Extracted data entries

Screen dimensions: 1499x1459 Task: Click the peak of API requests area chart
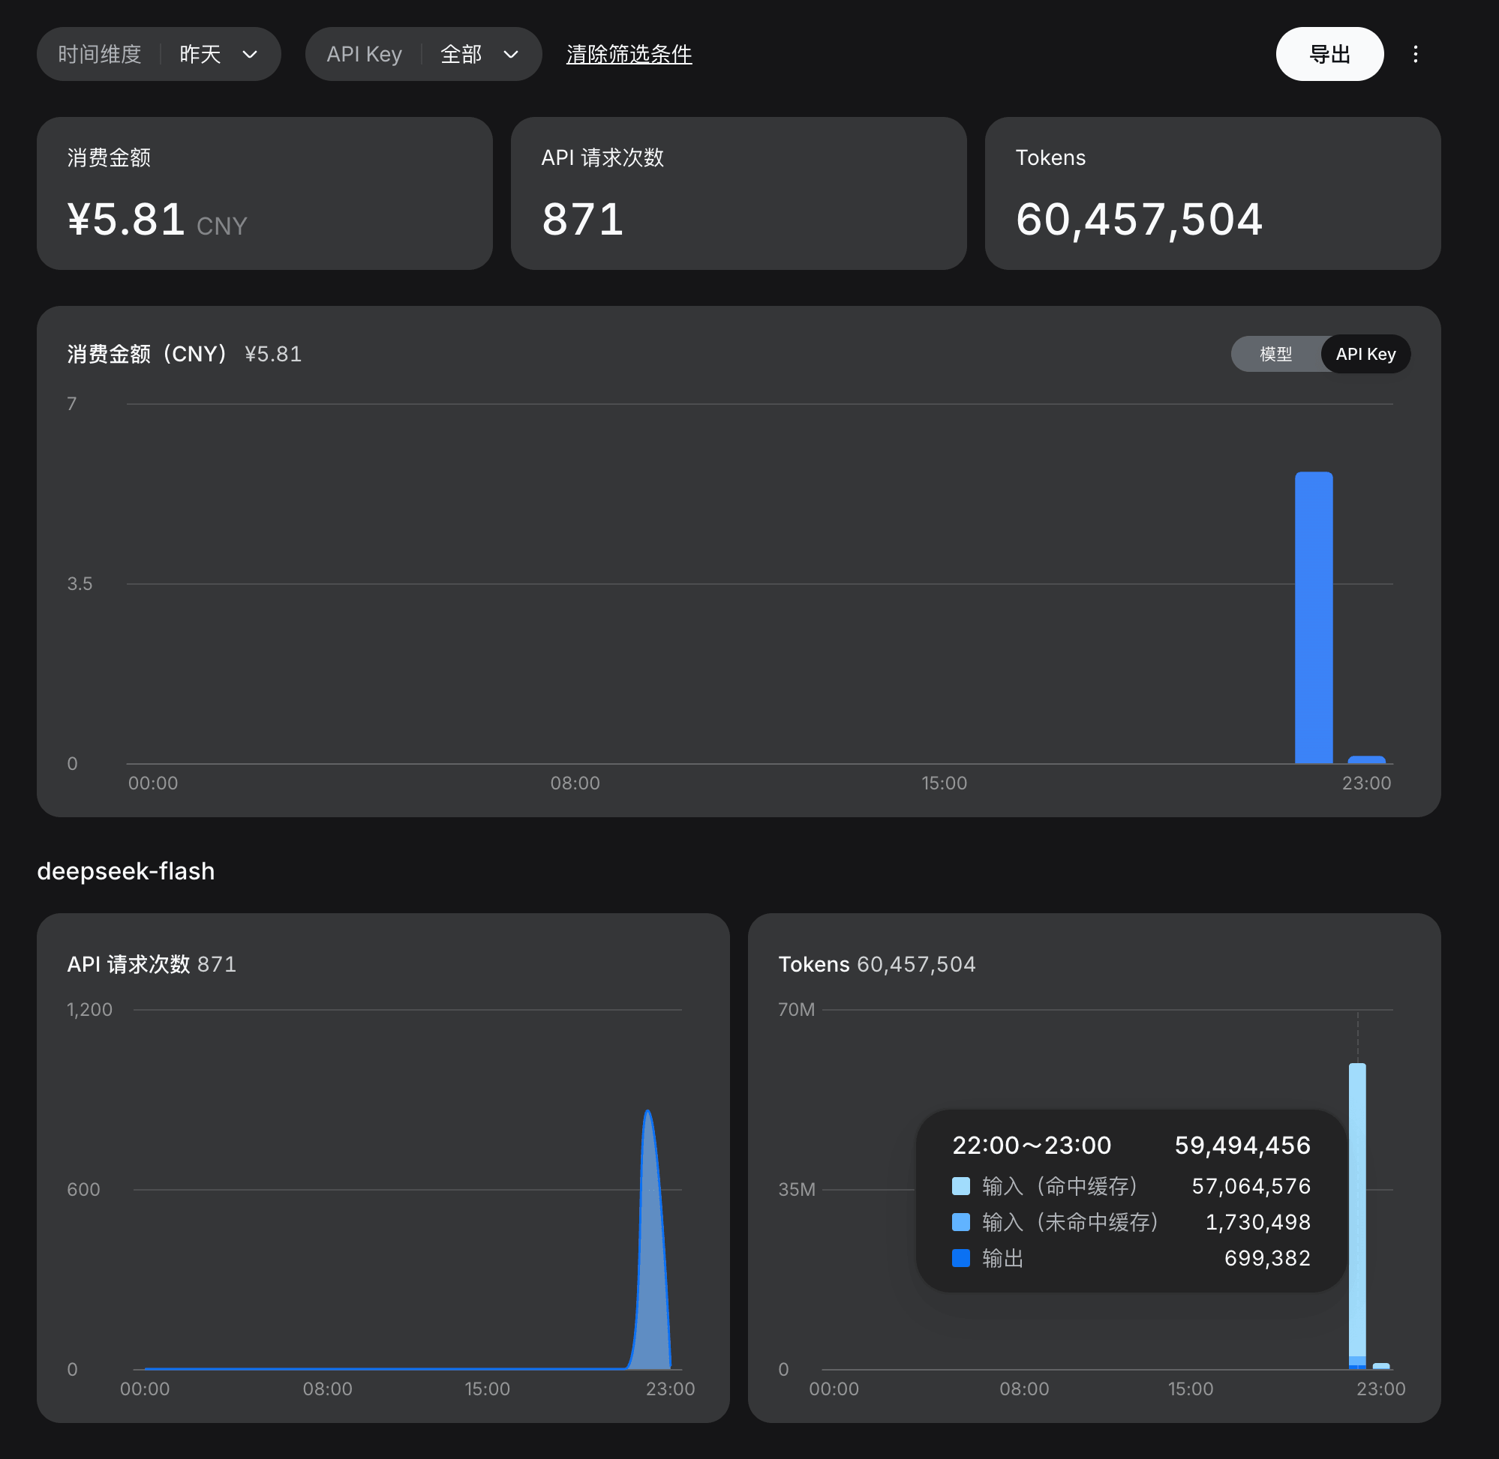(x=648, y=1111)
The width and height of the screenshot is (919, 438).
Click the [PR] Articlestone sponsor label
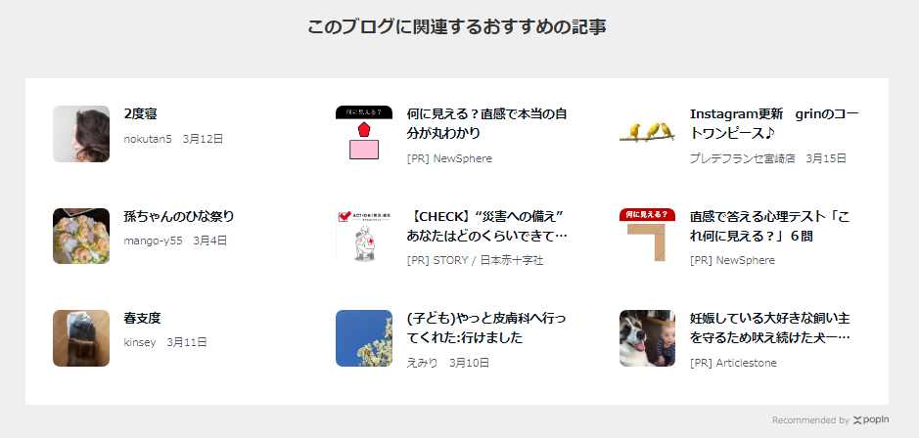pos(733,363)
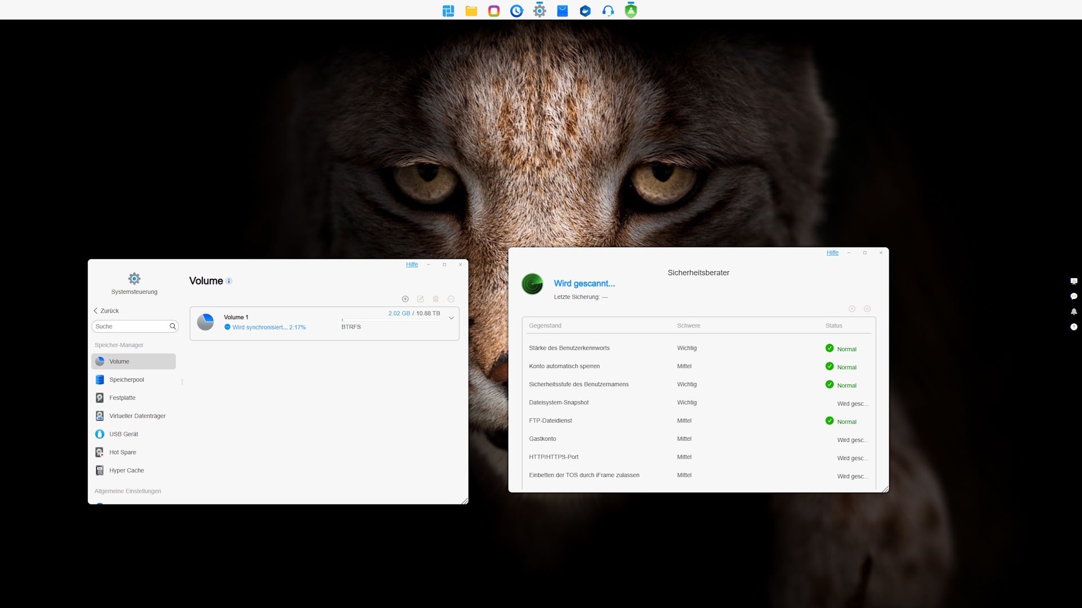Toggle Gastkonto security check item
The height and width of the screenshot is (608, 1082).
[x=543, y=438]
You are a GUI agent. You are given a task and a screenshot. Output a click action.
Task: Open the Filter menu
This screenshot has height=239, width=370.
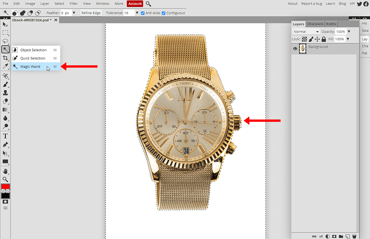[x=74, y=3]
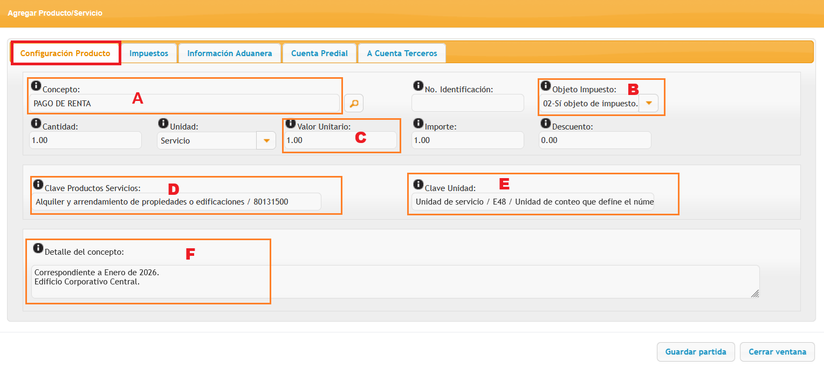Select the Cuenta Predial tab

point(319,53)
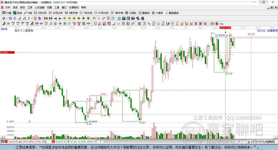Click the highlighted 2022-12-26 date marker
Viewport: 278px width, 150px height.
[x=225, y=28]
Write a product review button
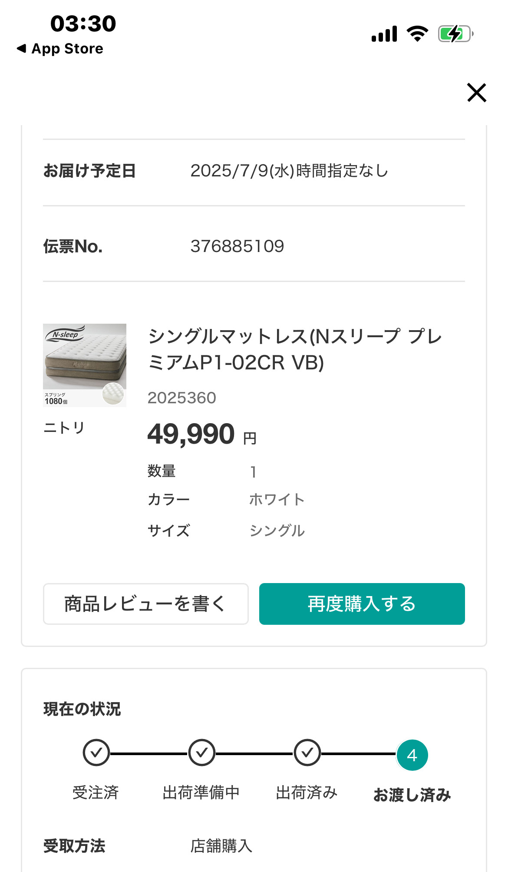508x872 pixels. point(146,604)
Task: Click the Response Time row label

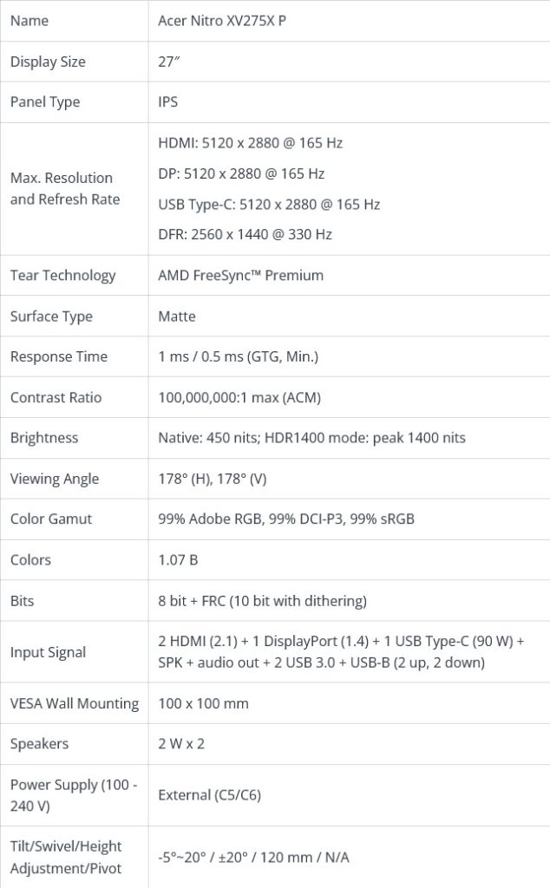Action: (58, 356)
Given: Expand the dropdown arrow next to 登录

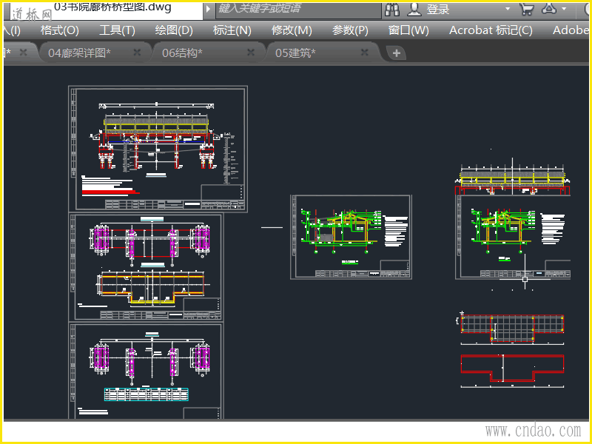Looking at the screenshot, I should click(x=508, y=9).
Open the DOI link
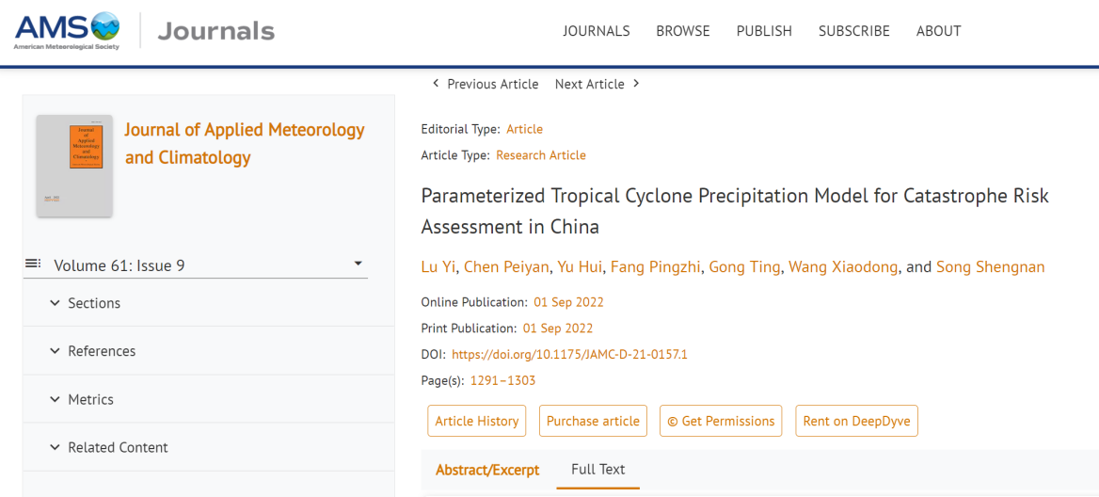Viewport: 1099px width, 497px height. click(569, 354)
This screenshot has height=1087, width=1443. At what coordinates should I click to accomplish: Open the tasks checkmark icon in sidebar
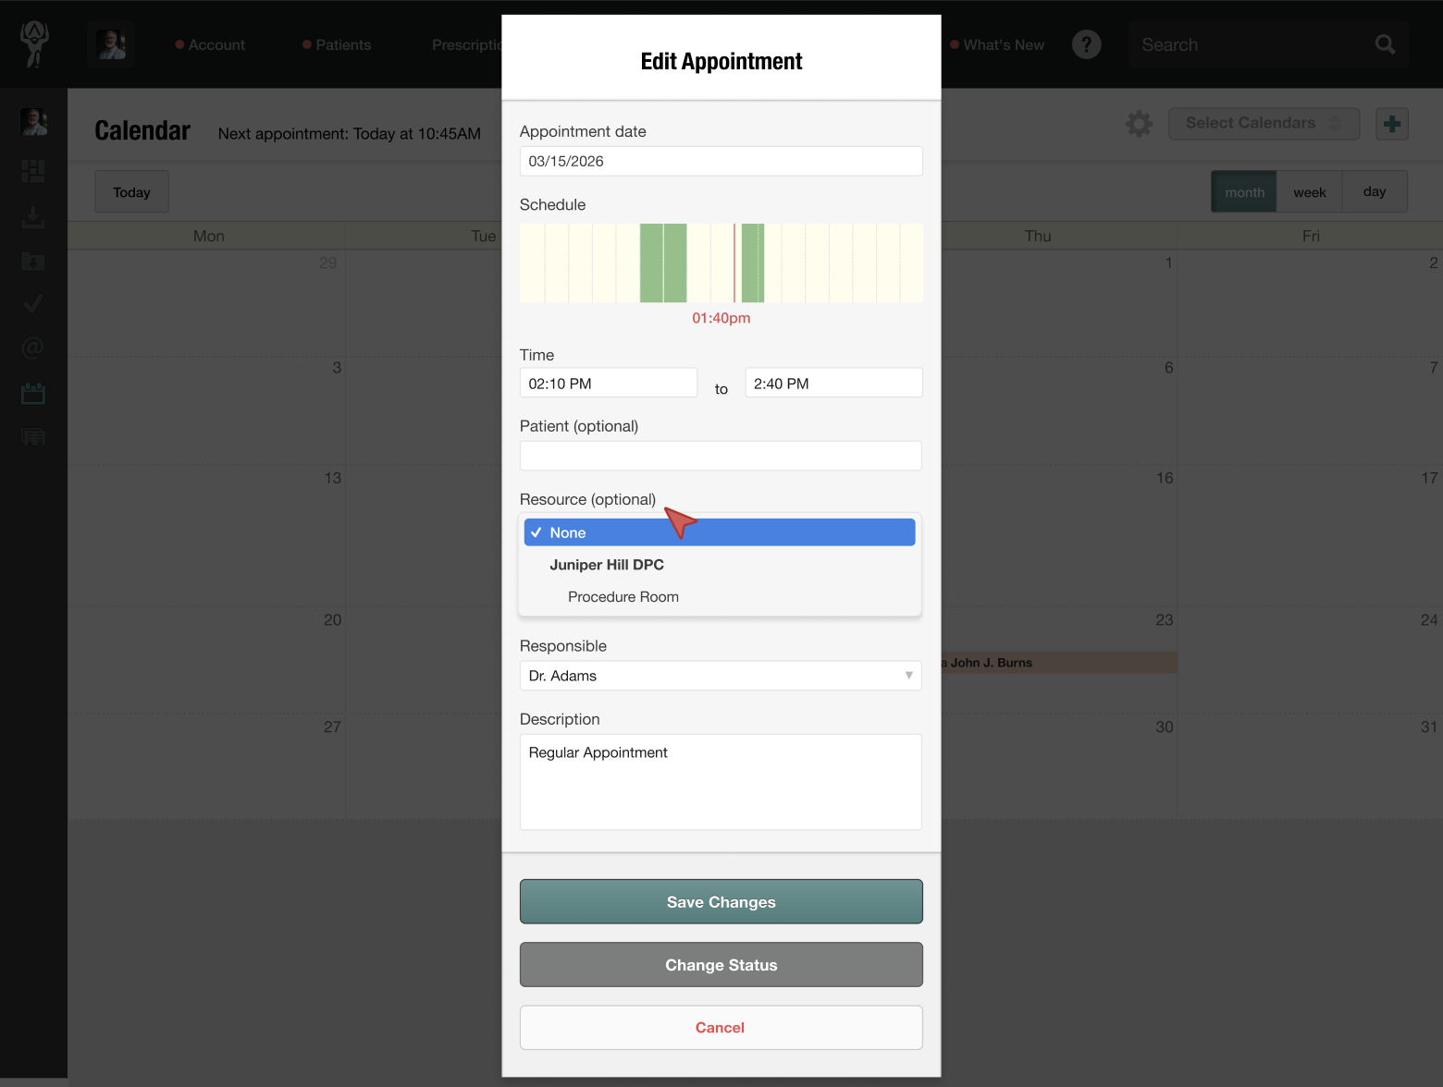pos(33,304)
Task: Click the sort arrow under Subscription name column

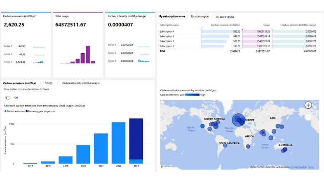Action: click(202, 27)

Set problem: Retype all of the records above character for character, leaving out the pictures.

Full response:
Screen dimensions: 1499x1459 Task: Click the peak of API requests area chart
(x=648, y=1111)
The width and height of the screenshot is (919, 438).
Click the [PR] Articlestone sponsor label
pos(733,363)
Toggle Gastkonto security check item
The height and width of the screenshot is (608, 1082).
[x=543, y=438]
You are a GUI agent. You are given a task and a screenshot. Output a click action.
Task: Open the Filter menu
This screenshot has height=239, width=370.
[x=74, y=3]
Select the Cuenta Predial tab

point(319,53)
Click the highlighted 2022-12-26 date marker
Viewport: 278px width, 150px height.
[x=225, y=28]
Write a product review button
508x872 pixels. point(146,604)
Task: Click the Response Time row label

Action: (58, 356)
Given: Expand the dropdown arrow next to 登录

Looking at the screenshot, I should click(x=508, y=9).
Open the DOI link
Viewport: 1099px width, 497px height. click(569, 354)
This screenshot has height=1087, width=1443. At what coordinates should I click to accomplish: Open the tasks checkmark icon in sidebar
pos(33,304)
Task: Click the sort arrow under Subscription name column

Action: click(202, 27)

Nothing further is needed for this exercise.